* Work required: Exactly retype the lines below from the one containing "Given: Click the Binacional team badge" through the end of the listing. Leave pictures out.

* Records for this exercise:
>>
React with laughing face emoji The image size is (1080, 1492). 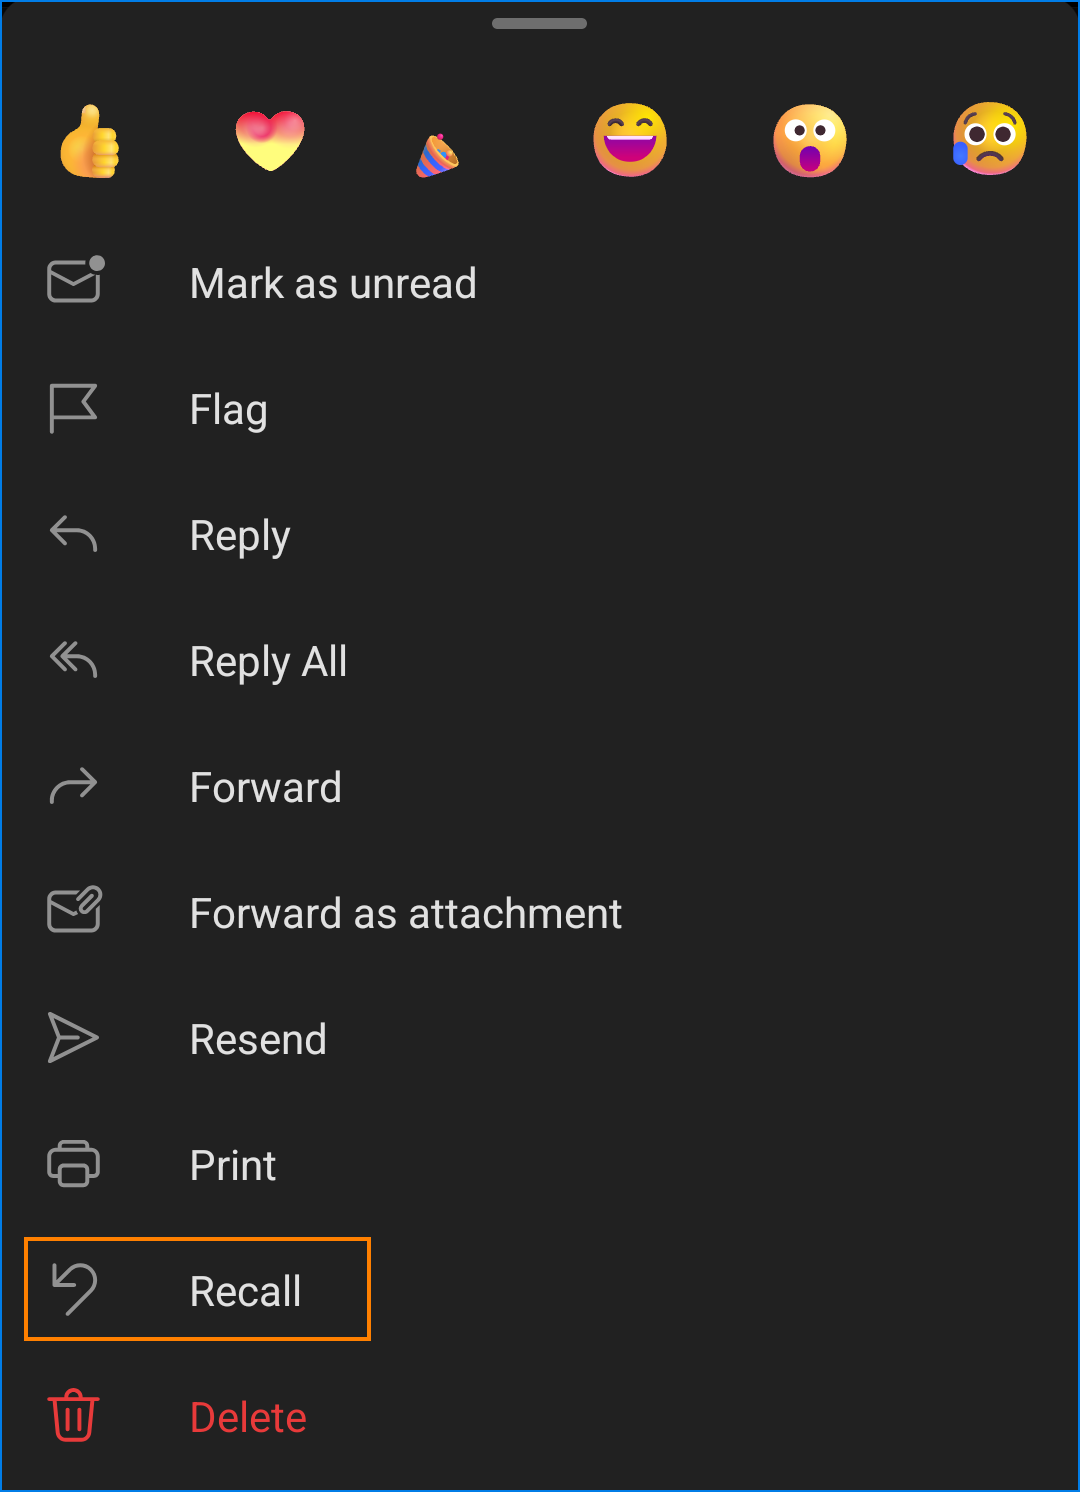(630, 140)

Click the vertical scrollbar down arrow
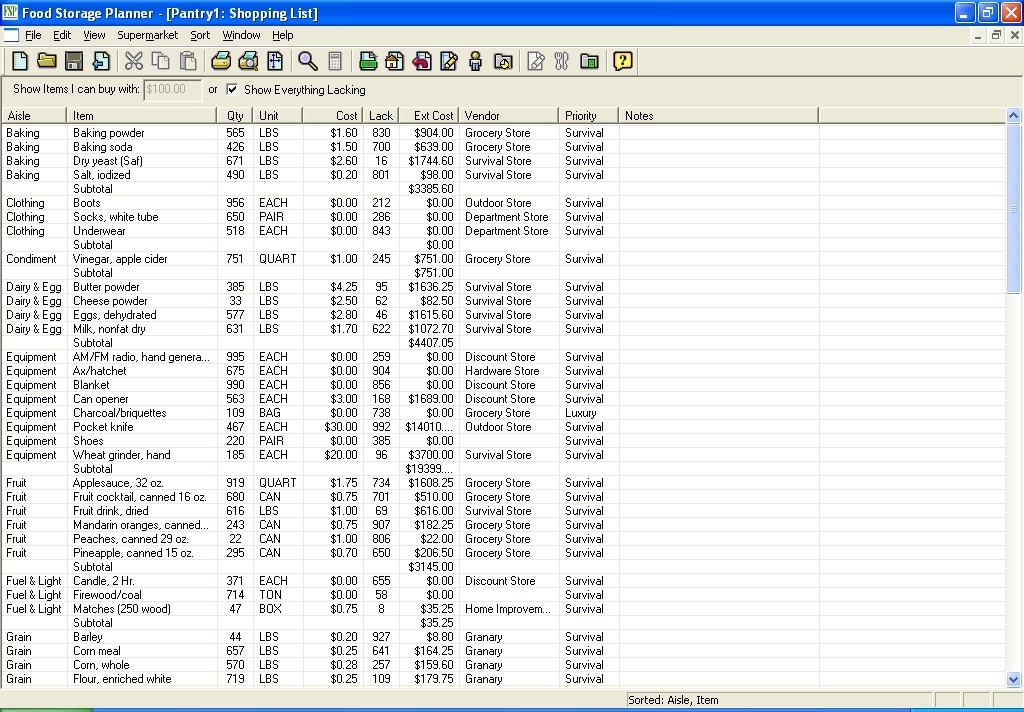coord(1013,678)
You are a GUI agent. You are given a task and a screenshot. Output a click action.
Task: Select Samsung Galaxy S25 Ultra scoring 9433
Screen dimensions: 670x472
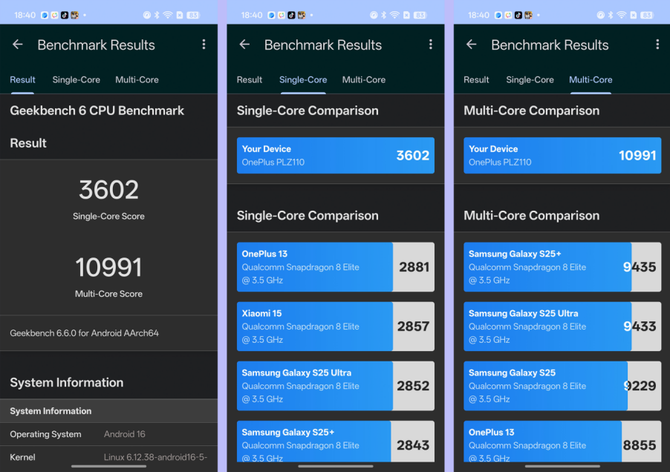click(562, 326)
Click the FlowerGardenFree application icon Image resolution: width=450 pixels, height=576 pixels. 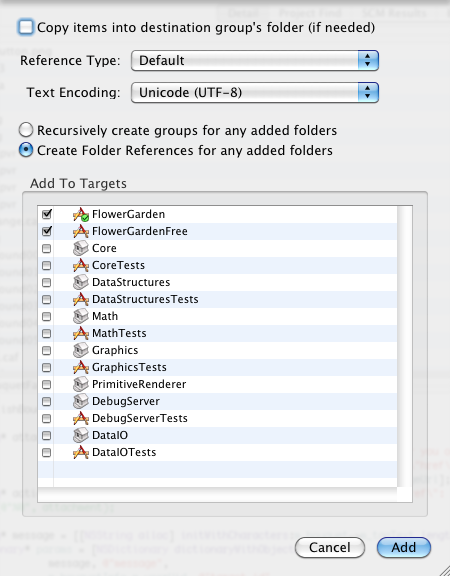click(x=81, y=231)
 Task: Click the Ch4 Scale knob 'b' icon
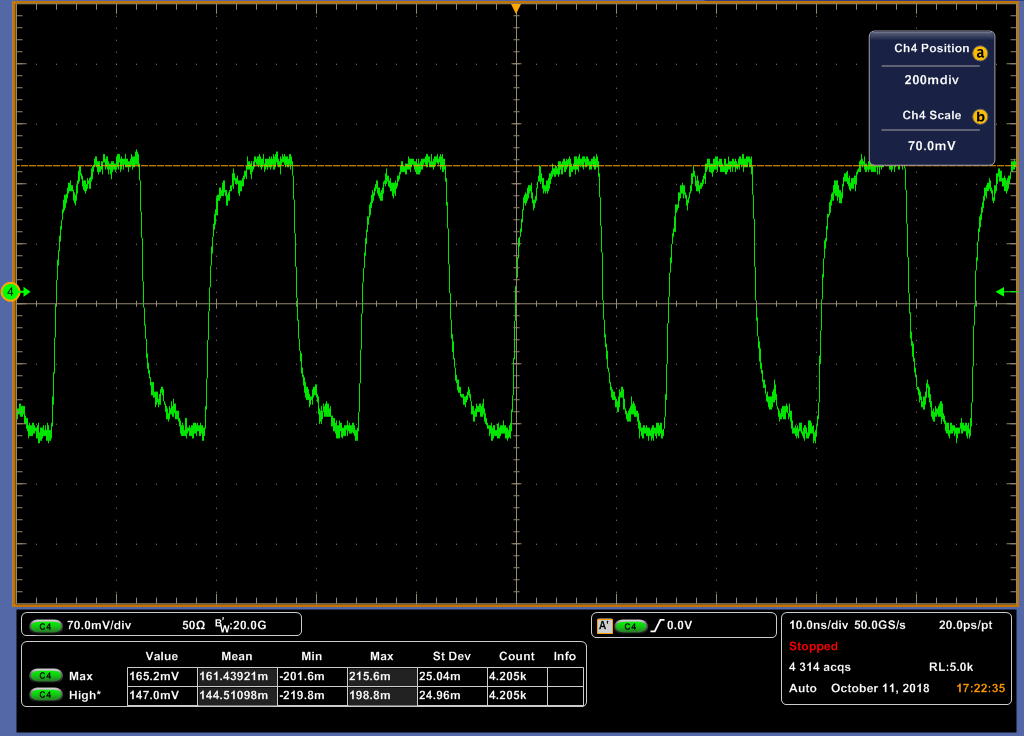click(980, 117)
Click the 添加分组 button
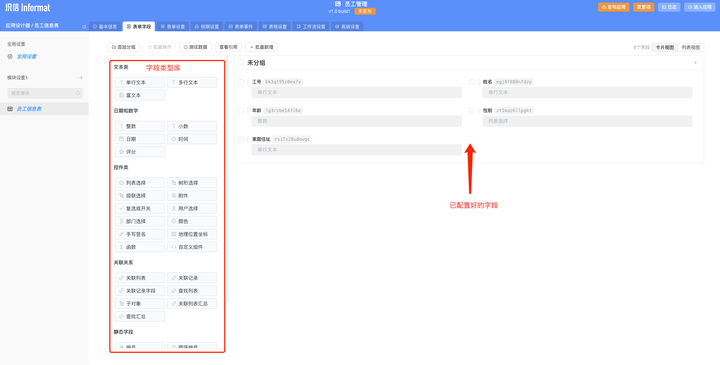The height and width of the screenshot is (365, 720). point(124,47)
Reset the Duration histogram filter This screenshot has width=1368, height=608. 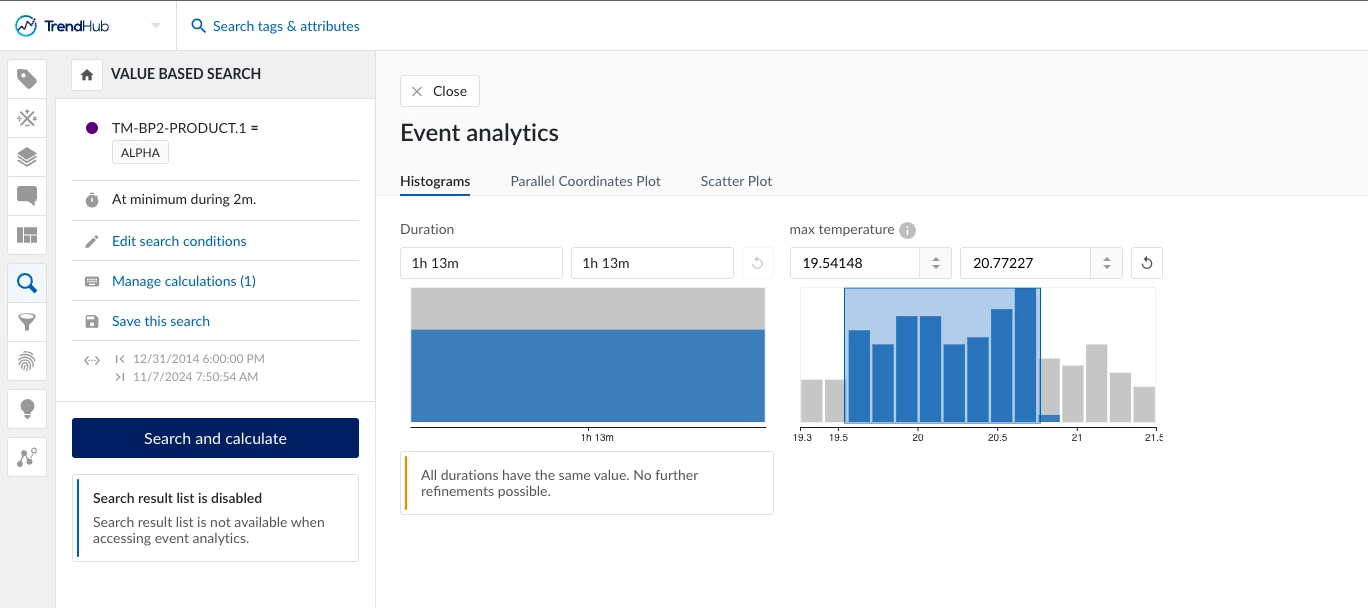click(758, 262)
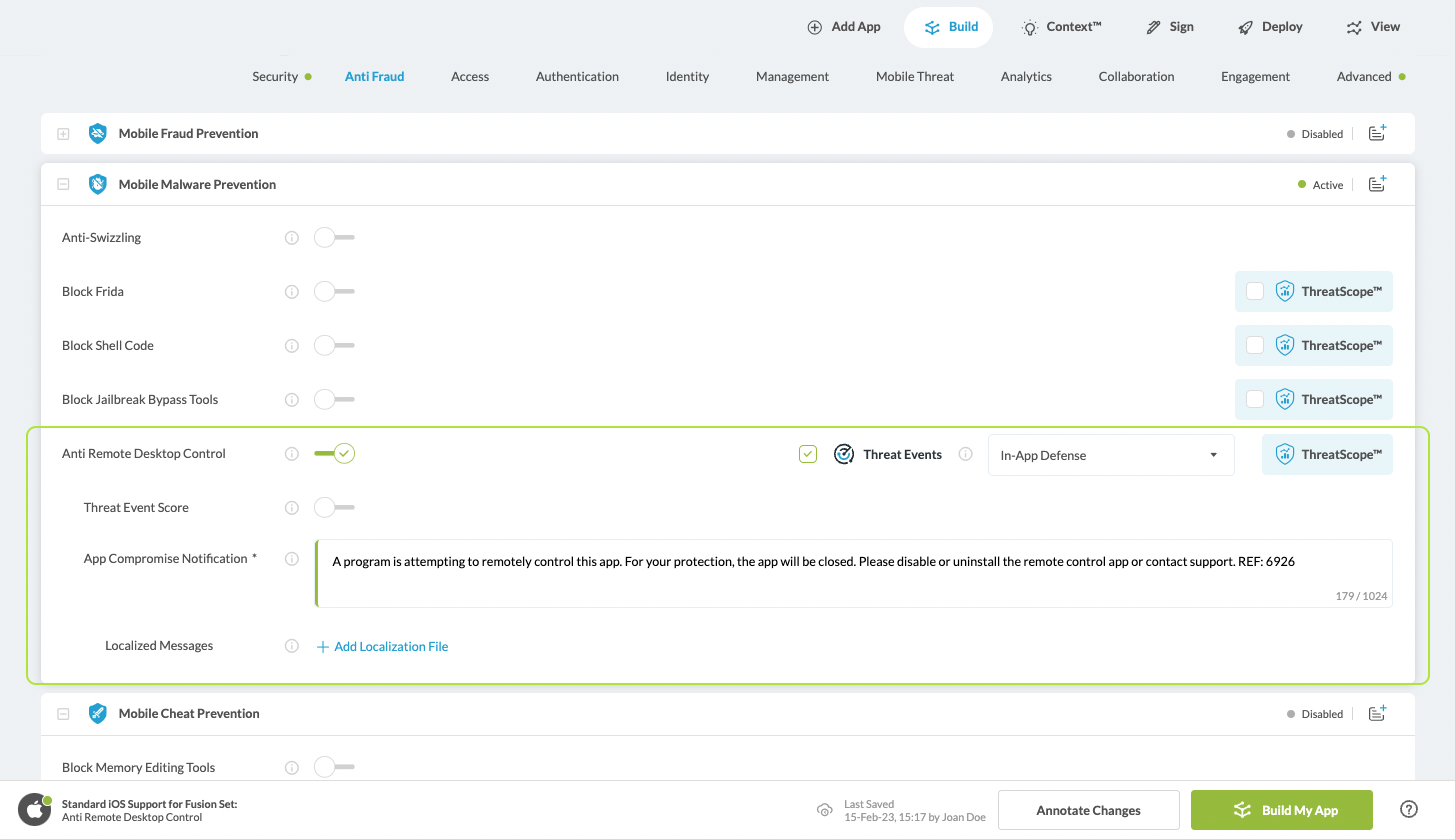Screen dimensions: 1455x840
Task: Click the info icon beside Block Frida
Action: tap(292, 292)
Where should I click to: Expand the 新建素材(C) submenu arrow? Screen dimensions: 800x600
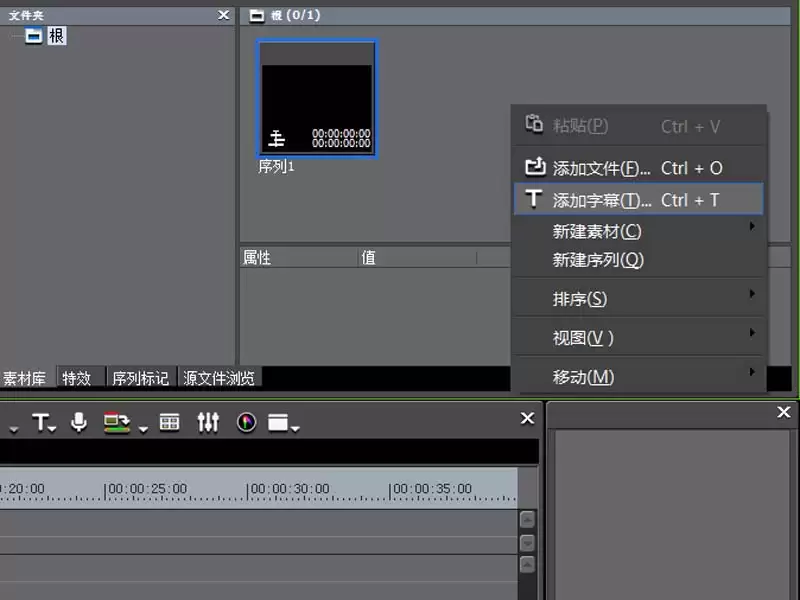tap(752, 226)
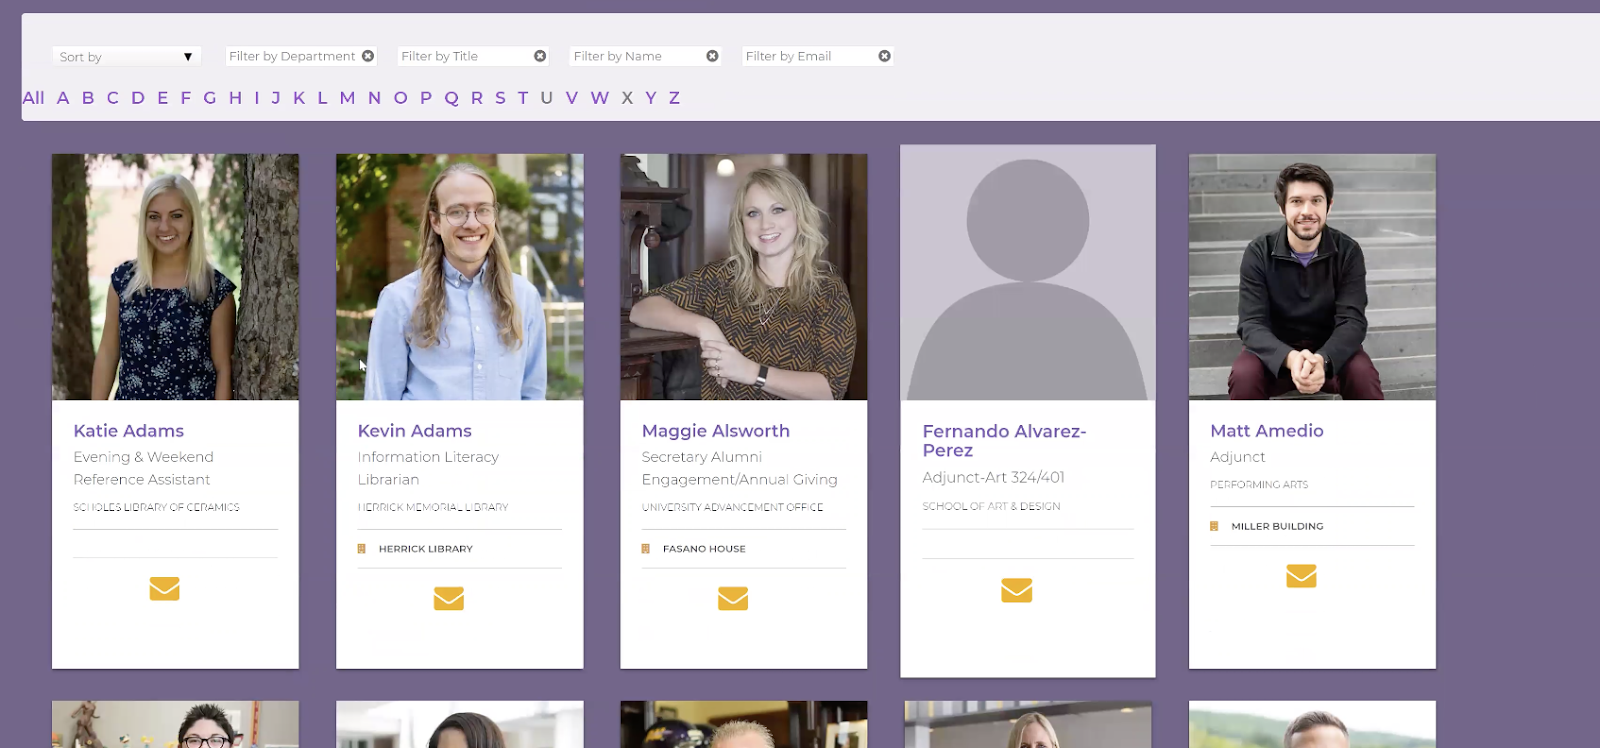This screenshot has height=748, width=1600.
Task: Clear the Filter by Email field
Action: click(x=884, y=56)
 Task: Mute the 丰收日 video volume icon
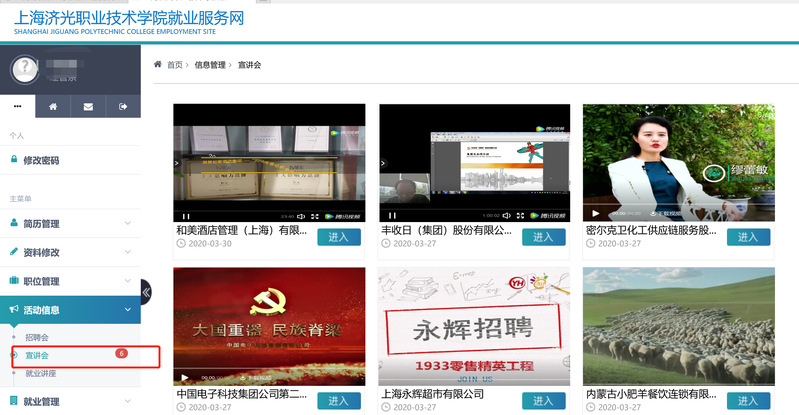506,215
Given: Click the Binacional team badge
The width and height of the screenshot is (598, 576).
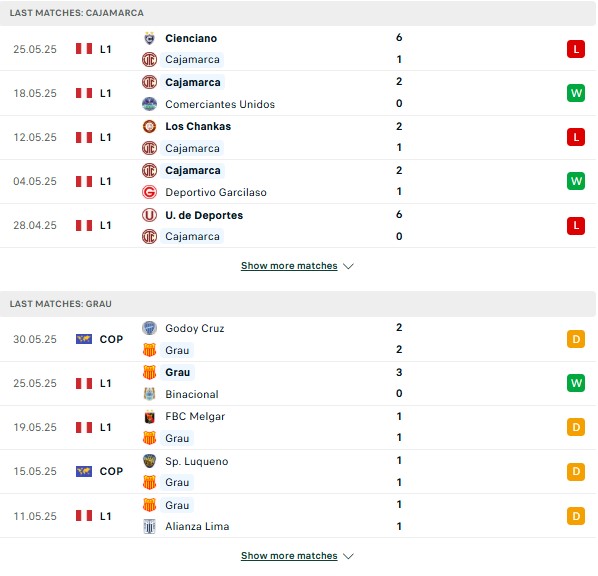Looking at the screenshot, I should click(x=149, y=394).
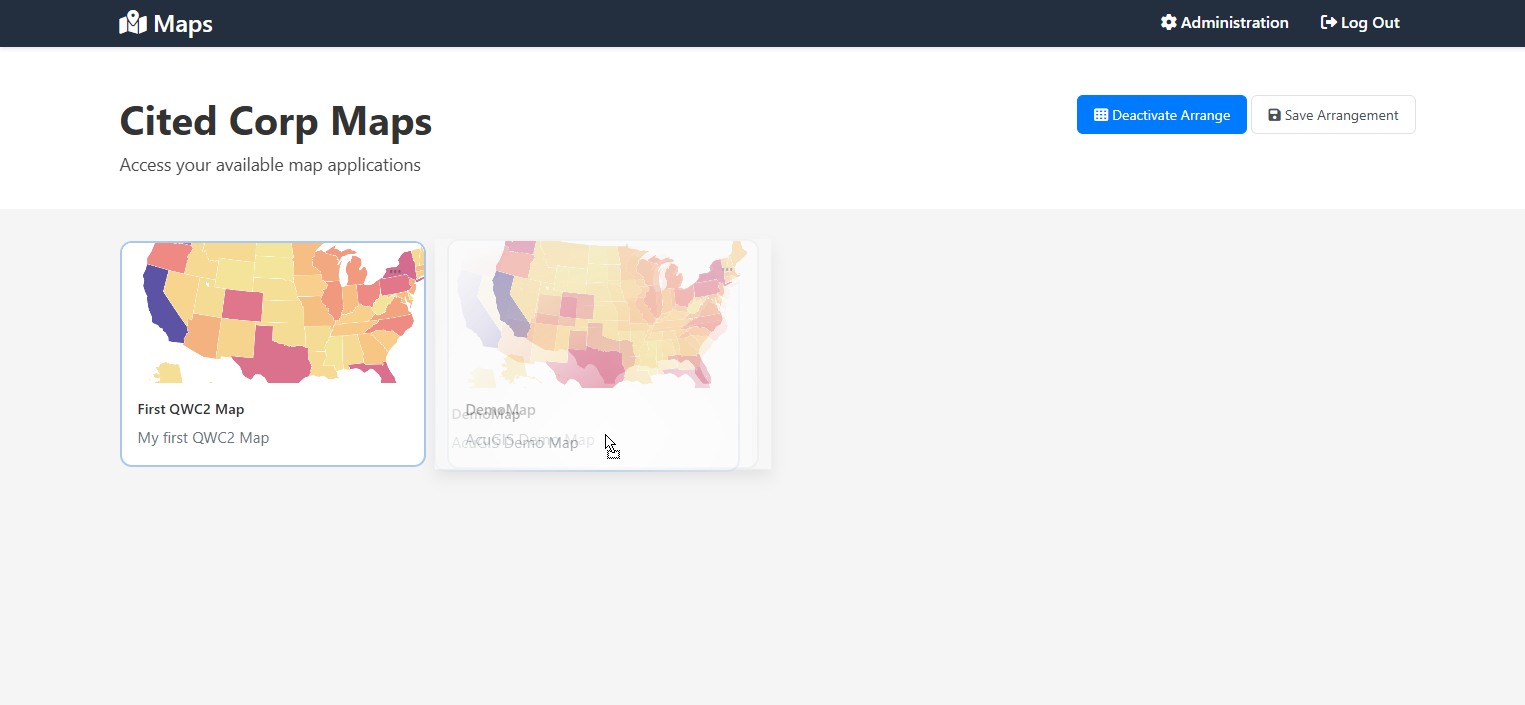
<<
* The answer:
Given: Click the Binacional team badge
The width and height of the screenshot is (598, 576).
Looking at the screenshot, I should click(x=149, y=394).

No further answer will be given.